Our first stop? Breakfast at Beard Papa! OK, I’ll admit that custard-filled cream puffs for breakfast are insanely decadent, but neither of them had ever had these yummies and I wasn’t sure we’d have a chance to stop for one later in the day. Between the three of us, we opted for cookies and cream, chocolate and creme brulee flavors. Yum!
Since we were already in the Westfield Center for our meal, the kids decided they wanted to have a look around. My boys (aged 10 and 14) are not incredibly interested in fashion which is the focus of this mall, but they did figure out there was a Microsoft store inside, so we stopped there. They played around making drawings on the tablets and testing out the VR headset.
We didn’t have a particular plan for the day but as soon as we stepped out of the mall, the kids saw the Powell Street cable car stop and asked if we could ride it. Yes! Great idea. I told them we’d have to wait in line for a looooooong time before we got on but they were undeterred. Honestly, the constant 60-minute wait to board the cars is why we’ve never ridden them before. Their dad and I have both gone on the cable cars many times so it’s no big deal to us, but the boys were excited for the adventure and didn’t mind the wait.
While we were waiting (and waiting and waiting) in line for our ride, I decided to take them to Lombard Street — aka The Crookedest Street in the World. Lombard is directly on the Powell and Hyde cable car line so it was easy for us to hop off. My kids had never heard of it and certainly had never seen a street like it and they were impressed. If you’ve never seen it before, it’s a twisty, turny, snake of a street with 8 hairpin turns in a single block. We walked down to the bottom on one side of the street and back up to the top on the other, using the stairs that are used in place of a sidewalk.
The top of the hill treats you to gorgeous views of San Francisco and the Bay beyond. Here you can see the Transamerica Pyramid (my favorite building in the SF skyline).
And this photo highlights Coit Tower — a building to visit on another day.
Once we were finished on Lombard, we needed a plan for what to do next. We could see Maritime Park at the bottom of the hill to the north, so we decided to head down to Fisherman’s Wharf for some lunch.
This window well along the way was a perfect fit for the boys.
We considered trying a new restaurant for lunch, but we ended up at the Boudin Bakery because it’s just so dang good. The Wharf tends to offer two kinds of restaurants — expensive seafood places and mediocre chains. Boudin Bakery — the actual birthplace of sourdough bread — is a SF classic with reasonable prices (for Fisherman’s Wharf, that is). I opted for a crab salad sandwich and the kids had a crab melt and a pepperoni pizza with a sourdough crust. SO GOOD!
We couldn’t resist picking up one of the overpriced shaped loaves of sourdough on our way out. This time we opted for a teddy bear over a crab or a turtle.
And I may or may not have heard my kids talking about how they couldn’t wait to “rip off one of his ears and eat it” when we got home. Ha!
Our next stop was the Musee Mechanique, just a few steps from the bakery. This place was packed to the gills with antique arcade games (plus a few newer ones). I traded three $5 bills in for quarters and the kids and I set off to explore. They favored pinball and air hockey, but I loved trying the *really *old machines — Laughing Sal from Playland-at-the-Beach, mechanical dioramas and some other random cool stuff.

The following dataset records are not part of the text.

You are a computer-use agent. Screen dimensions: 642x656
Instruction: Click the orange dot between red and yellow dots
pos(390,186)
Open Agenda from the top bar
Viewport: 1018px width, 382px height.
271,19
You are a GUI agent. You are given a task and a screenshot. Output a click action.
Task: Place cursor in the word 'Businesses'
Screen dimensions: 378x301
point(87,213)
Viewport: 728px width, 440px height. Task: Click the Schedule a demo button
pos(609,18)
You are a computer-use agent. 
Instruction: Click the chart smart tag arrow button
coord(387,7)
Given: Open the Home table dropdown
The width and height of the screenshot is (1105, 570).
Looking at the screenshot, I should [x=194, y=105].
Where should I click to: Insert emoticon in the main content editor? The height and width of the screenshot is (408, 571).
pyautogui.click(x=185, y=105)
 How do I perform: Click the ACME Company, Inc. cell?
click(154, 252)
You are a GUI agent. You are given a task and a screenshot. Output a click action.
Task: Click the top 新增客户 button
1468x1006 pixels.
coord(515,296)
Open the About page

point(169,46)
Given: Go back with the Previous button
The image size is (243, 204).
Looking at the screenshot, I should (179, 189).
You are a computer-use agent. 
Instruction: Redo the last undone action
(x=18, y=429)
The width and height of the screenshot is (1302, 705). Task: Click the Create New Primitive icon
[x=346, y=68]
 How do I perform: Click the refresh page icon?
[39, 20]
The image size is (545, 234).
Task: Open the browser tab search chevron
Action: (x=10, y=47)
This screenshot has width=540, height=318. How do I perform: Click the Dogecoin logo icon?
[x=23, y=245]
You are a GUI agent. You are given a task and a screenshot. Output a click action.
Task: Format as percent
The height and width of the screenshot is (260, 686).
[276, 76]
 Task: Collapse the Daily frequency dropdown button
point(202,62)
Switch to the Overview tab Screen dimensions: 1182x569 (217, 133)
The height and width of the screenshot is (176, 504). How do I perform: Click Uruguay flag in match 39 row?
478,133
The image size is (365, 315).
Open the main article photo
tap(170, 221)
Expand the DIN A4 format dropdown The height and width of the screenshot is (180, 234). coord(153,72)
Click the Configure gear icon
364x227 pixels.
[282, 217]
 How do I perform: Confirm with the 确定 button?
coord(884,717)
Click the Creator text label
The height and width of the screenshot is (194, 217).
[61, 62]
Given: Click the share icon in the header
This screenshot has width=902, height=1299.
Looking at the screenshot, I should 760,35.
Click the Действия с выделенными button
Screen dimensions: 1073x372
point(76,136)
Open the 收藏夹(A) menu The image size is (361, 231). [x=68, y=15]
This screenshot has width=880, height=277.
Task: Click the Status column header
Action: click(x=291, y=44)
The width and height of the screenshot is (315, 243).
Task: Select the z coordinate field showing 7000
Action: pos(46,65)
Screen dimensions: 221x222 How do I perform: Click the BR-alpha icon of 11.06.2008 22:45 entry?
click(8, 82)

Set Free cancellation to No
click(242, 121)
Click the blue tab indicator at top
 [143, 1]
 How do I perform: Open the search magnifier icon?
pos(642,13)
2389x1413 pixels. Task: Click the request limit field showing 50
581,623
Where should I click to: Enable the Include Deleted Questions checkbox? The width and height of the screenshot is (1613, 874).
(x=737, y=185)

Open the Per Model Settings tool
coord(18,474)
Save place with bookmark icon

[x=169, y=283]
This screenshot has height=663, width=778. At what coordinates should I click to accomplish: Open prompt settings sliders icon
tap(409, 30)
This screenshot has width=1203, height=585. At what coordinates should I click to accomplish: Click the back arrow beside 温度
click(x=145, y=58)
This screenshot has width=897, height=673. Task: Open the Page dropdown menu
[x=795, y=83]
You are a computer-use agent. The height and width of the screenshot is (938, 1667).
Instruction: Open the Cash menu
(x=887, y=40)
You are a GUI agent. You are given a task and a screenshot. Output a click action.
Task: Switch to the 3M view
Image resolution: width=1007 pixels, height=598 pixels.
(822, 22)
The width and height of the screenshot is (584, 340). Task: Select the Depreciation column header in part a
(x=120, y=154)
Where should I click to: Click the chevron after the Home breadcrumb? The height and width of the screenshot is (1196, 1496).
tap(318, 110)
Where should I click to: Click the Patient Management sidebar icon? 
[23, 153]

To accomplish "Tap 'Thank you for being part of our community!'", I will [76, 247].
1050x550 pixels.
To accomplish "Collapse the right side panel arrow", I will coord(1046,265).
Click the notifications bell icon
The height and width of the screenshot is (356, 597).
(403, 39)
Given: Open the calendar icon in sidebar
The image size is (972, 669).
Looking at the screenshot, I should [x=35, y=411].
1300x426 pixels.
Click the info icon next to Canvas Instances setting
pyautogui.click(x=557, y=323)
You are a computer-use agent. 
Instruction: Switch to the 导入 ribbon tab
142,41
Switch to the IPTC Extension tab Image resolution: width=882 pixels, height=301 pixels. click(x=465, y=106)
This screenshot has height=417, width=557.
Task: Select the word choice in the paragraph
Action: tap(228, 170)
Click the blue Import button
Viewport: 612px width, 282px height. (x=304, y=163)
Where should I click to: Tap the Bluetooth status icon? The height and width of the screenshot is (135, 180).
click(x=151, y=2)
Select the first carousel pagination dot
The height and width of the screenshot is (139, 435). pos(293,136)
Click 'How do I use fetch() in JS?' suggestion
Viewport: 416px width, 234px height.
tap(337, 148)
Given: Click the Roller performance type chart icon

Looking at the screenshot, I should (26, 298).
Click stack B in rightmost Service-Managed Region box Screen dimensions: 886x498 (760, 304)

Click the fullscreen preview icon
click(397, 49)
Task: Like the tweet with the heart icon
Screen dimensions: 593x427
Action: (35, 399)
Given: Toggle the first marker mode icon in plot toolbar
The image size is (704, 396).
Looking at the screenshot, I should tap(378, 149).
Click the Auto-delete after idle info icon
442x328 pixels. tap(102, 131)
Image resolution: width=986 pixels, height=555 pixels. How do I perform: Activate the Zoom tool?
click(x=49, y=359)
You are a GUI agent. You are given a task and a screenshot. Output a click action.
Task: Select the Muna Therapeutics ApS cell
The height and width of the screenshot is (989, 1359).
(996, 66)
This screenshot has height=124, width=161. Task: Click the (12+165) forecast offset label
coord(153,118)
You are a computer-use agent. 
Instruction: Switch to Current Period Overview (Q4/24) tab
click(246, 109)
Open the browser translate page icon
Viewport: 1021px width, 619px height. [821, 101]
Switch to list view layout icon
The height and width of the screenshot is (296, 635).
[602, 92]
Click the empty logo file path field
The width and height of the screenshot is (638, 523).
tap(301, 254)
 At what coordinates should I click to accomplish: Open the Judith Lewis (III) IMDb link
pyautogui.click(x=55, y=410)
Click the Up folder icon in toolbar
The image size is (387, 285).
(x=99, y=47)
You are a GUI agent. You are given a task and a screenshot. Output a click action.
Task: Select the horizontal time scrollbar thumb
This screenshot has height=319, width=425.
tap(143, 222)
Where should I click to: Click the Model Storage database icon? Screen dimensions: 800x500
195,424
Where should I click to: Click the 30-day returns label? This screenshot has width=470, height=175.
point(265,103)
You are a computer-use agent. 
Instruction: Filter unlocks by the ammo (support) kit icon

As we were about to leave the museum, we spotted Alcatraz out the back door, so I asked my older son to pose for a photo holding it.
Our final activity was taking the cable car home. I asked the kids if they’d rather catch one of the antique street cars that run up and down the Embarcadero, but they wanted another go at the cable cars and didn’t mind the one hour wait to catch one. (I think it helped that I waited in the long line while they sat on a bench playing on their phones…)
This time they decided they wanted to ride on the running board of the trolley — a wise decision. I say you haven’t really ridden a cable car unless you’ve hung onto the side for dear life!
Check out the last few blocks of our journey!
Have you visited San Francisco? What would you recommend as a can’t-miss destination?